Mr. Biden lifted sanctions on Nord Stream 2 last year, and Cruz placed a hold on the president’s State Department nominees until this week, when the president imposed sanctions on the company constructing the pipeline and its leadership. Germany announced it would halt Nord Stream 2 earlier this week, amid heavy international pressure, but Cruz argued Russia needs to hear with certainty the pipeline will never be used. 

“The way to stop the invasion is for Russia to believe that they will not be able to get their gas to Europe if they continue this invasion. And the only way to do that is impose the sanctions, and Joe Biden just did that, finally, but now the problem is Putin doesn’t believe those sanctions will stay,” Cruz said. 

Still, “there may be nothing” that stops Putin’s invasion at this point,” Cruz said. 

Moving forward, Cruz said sanctions “should include every tool we have,” and he added that “under no circumstances should American troops be fighting Russians in Ukraine.”

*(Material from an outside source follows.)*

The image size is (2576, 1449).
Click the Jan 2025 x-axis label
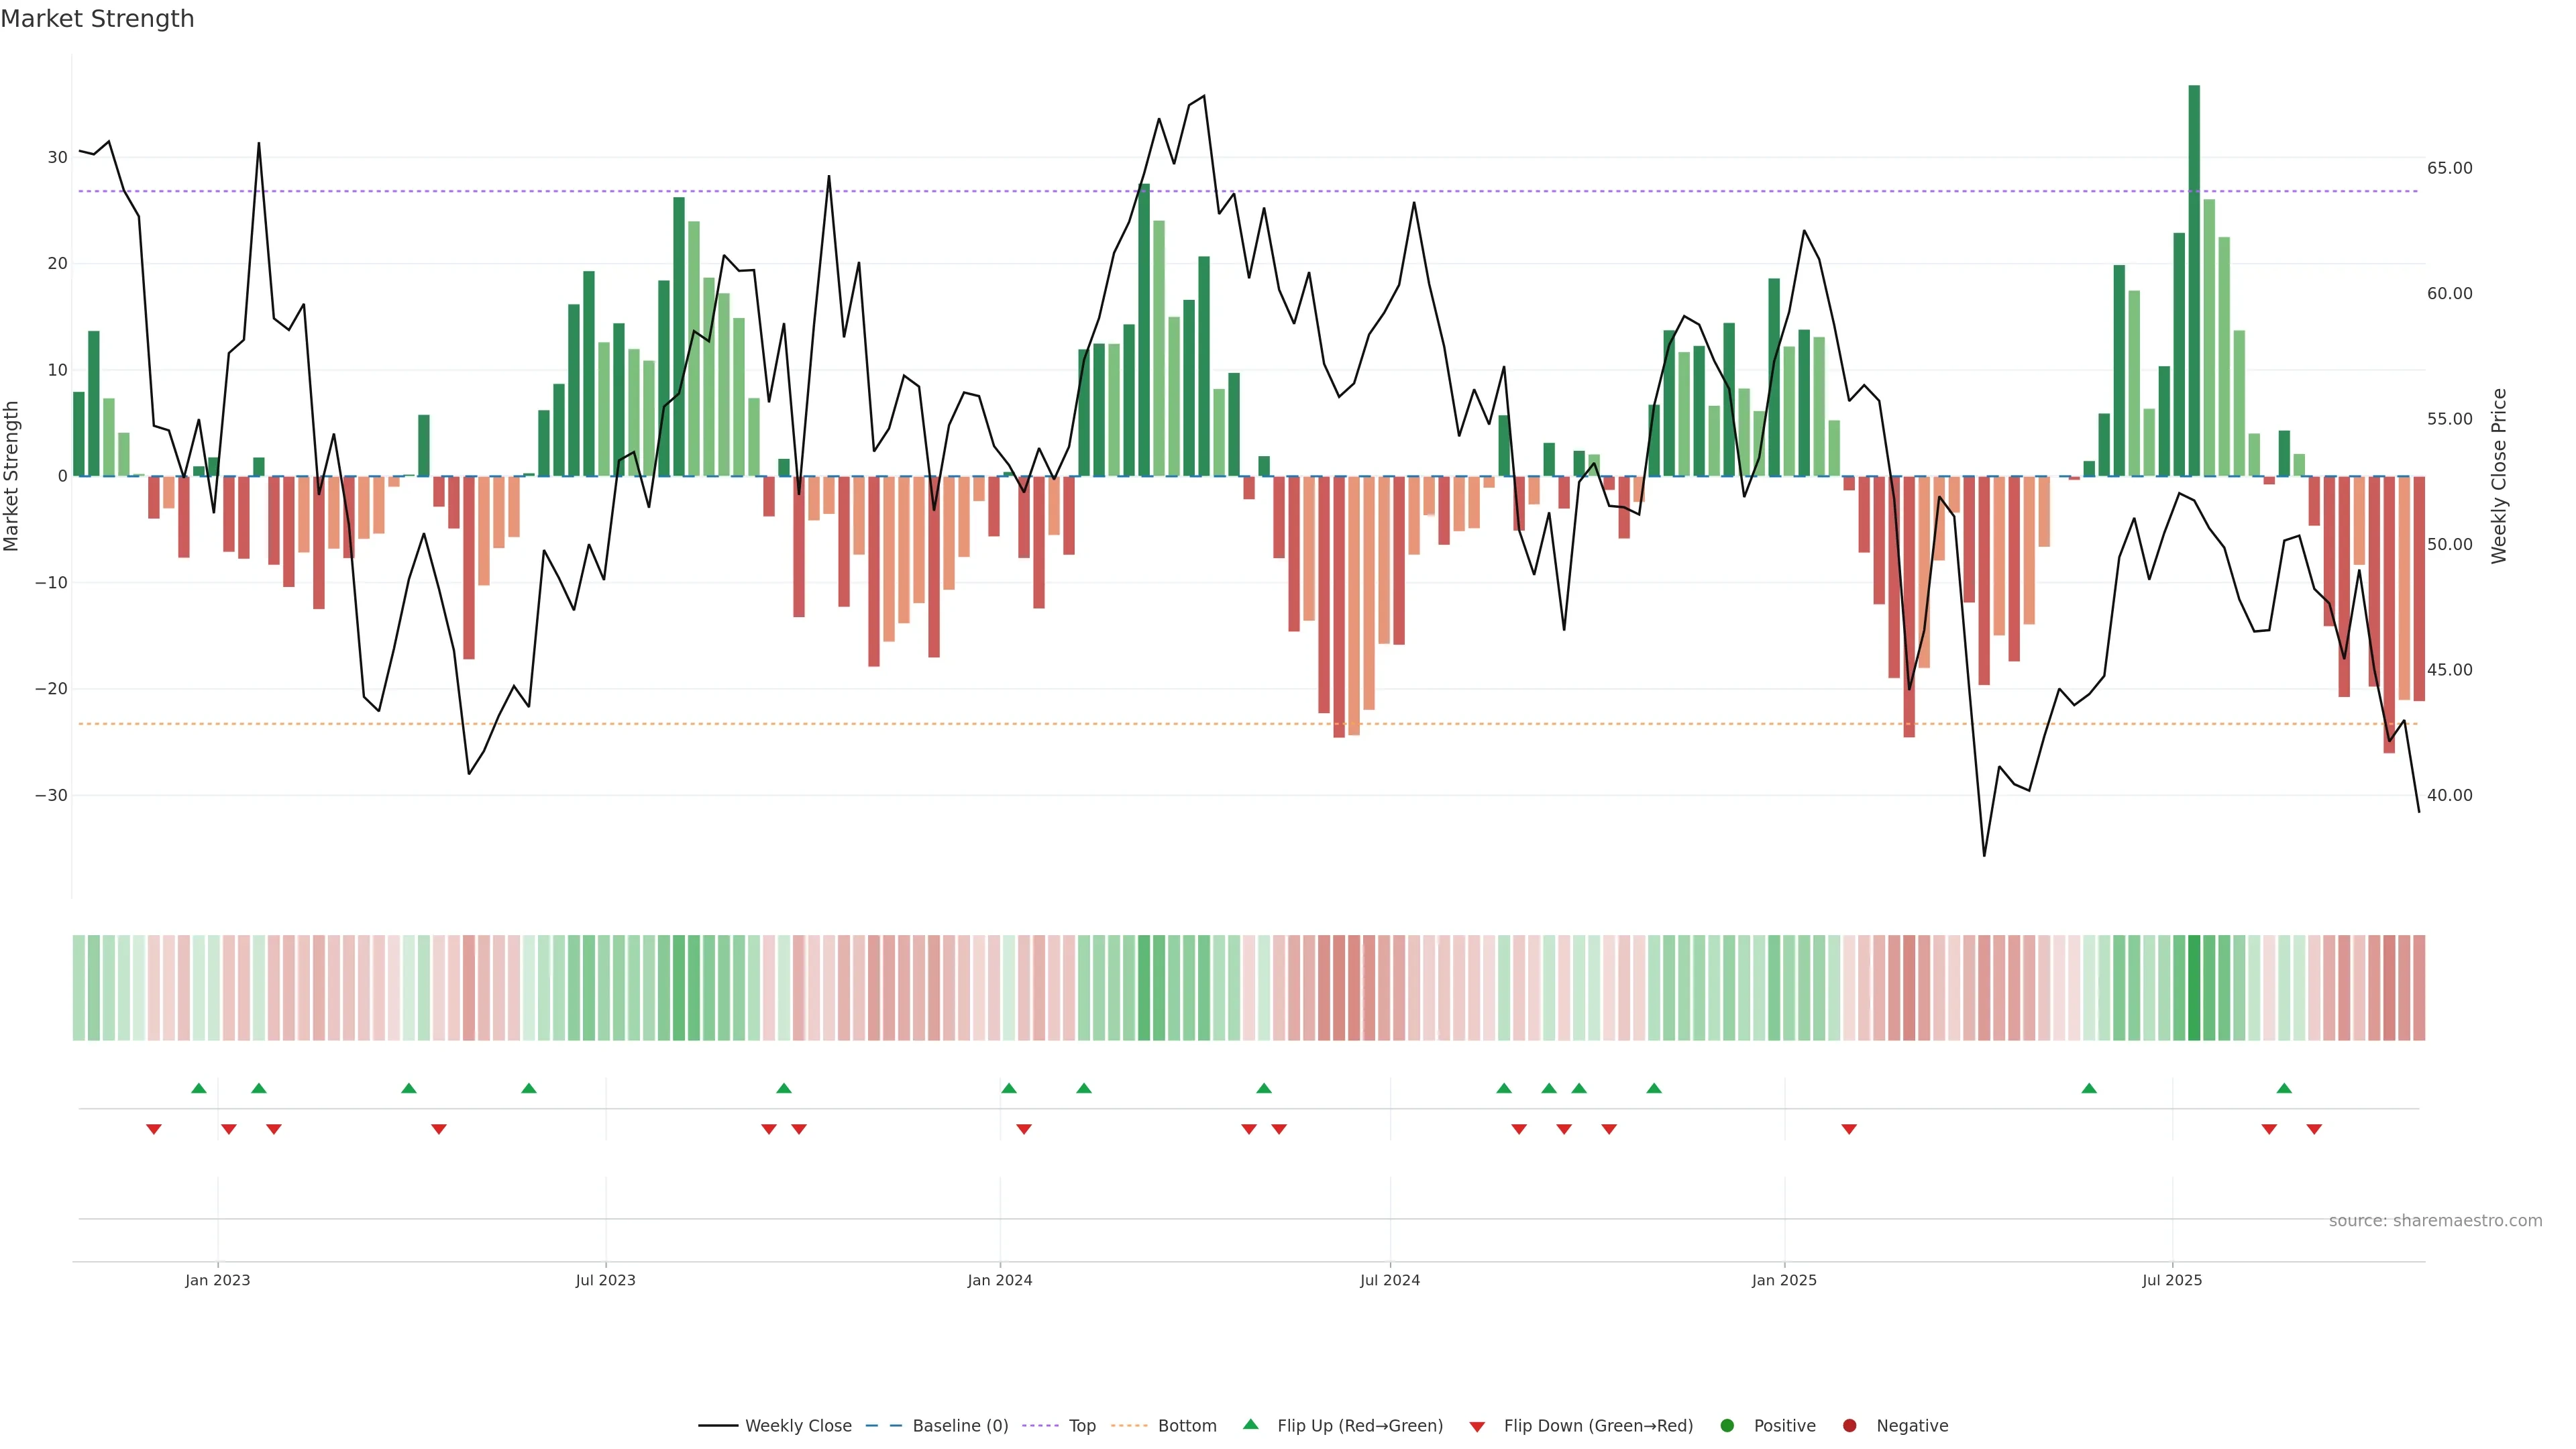pyautogui.click(x=1784, y=1280)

Given the chance, Cruz declined to directly criticize Trump’s comments about Putin and Russia in recent days. Trump called Putin “smart” in a radio interview with “The Clay Travis & Buck Sexton Show” on Tuesday, after the Russian president gave a speech that laid out his justification for Russia’s move into Ukraine. “I said, ‘This is genius.’ Putin declares a big portion of the Ukraine of Ukraine. Putin declares it as independent. Oh, that’s wonderful. So Putin is now saying it’s independent, a large section of Ukraine. I said, ‘How smart is that?’ And he’s going to go in and be a peacekeeper.” 

“His rhetoric I, with some regularity disagree with,” Cruz said of Trump, but added that when it comes to Russia-related policy, Trump was superior to Mr. Biden.